Der Ekel erregenden Gleichschaltung in den 1950er Jahren in den USA, wo Menschen andere, Freunde und KollegInnen als Kommunisten denunzierten, sie so der Arbeitslosigkeit und dem Verlust ihres Ansehens auslieferten, erinnerte Gerda Lerner an die Gleichschaltung und die „guten Deutschen“, dass sie Widerstand leisten musste.

In ihrem historischen Fach legte sie einige wichtige Schriften vor, die teilweise in deutscher Übersetzung zugänglich sind: Die Entstehung des Patriarchats, Campus 1991; Die Entstehung des feministischen Bewußtseins.
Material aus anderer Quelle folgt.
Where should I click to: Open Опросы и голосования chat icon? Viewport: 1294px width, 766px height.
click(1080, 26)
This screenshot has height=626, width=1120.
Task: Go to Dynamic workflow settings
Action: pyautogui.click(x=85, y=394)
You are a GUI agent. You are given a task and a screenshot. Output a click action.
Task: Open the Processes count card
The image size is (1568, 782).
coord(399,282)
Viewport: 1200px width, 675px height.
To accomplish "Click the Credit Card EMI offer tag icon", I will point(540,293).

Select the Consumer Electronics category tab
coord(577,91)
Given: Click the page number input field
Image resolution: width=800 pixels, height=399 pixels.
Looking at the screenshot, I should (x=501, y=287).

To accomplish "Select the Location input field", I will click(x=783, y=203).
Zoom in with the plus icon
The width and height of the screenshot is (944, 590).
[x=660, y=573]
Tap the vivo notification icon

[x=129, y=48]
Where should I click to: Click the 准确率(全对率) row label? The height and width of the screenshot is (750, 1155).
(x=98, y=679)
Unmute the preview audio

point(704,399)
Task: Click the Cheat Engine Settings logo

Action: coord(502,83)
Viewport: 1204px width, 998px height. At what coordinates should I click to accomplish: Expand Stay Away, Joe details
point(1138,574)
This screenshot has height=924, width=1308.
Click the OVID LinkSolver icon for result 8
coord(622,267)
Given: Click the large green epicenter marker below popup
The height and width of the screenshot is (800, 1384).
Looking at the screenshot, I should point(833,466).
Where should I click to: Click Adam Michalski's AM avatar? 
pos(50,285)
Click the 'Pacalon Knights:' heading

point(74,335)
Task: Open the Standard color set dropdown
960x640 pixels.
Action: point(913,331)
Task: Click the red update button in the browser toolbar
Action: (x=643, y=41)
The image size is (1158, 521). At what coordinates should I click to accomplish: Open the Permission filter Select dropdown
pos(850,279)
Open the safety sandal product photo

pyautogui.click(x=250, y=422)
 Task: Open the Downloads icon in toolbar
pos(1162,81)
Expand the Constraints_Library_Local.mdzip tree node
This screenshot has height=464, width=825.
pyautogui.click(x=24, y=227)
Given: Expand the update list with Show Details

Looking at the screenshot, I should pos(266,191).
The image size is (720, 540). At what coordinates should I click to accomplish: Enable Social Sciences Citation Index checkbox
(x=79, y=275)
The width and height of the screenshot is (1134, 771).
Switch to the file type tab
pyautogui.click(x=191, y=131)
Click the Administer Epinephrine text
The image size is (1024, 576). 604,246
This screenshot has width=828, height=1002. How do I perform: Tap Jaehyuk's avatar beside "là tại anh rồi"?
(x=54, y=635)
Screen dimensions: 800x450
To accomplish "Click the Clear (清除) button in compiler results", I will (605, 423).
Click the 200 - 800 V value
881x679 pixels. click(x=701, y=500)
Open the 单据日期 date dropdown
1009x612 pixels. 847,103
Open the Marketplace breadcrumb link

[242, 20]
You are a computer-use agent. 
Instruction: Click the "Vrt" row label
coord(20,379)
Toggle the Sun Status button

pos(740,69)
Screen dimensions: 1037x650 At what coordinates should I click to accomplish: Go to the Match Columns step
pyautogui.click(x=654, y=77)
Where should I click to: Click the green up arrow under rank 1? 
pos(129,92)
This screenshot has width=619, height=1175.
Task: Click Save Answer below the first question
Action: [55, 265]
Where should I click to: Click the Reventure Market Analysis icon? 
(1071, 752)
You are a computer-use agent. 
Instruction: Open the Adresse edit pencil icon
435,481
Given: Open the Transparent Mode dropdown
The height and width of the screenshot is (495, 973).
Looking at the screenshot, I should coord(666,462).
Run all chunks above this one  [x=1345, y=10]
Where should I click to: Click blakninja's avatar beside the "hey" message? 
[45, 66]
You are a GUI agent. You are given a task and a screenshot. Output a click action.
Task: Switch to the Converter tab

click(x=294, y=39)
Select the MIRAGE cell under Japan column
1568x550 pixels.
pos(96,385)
Vom Mittelalter bis zur ersten Frauenbewegung, Campus 1993; Frauen finden ihre Vergangenheit. Grundlagen der Frauengeschichte, Campus 1995; Zukunft braucht Vergangenheit. Warum Geschichte uns angeht, Helmer 2002.

Gerda Lerner ließ sich von dem Wissen um die Sterblichkeit; dem Wissen, dass die Welt schlecht ist; dem Wissen, dass wir korrupt werden können leiten. Indem wir so handeln, als ob dies alles nicht der Fall wäre, „werden wir tatsächlich besser als wir sind, wir ändern uns und unsere Mitmenschen. Wir bauen eine Zukunft“ (S. 509).

„Wenn ein Waldfeuer über eine Berghalde gerast ist und alles schwarz, verbrannt und verdorrt hinterlassen hat, dann kommt es einem vor als ob die Möglichkeit des Lebens, neuen Lebens, in dieser Öde einfach nicht mehr bestünde. Und dann kommt das Feuerkraut aus der toten Erde, zuerst mit grünen Sprossen, dann mit rosa Blüten“ (ebd.).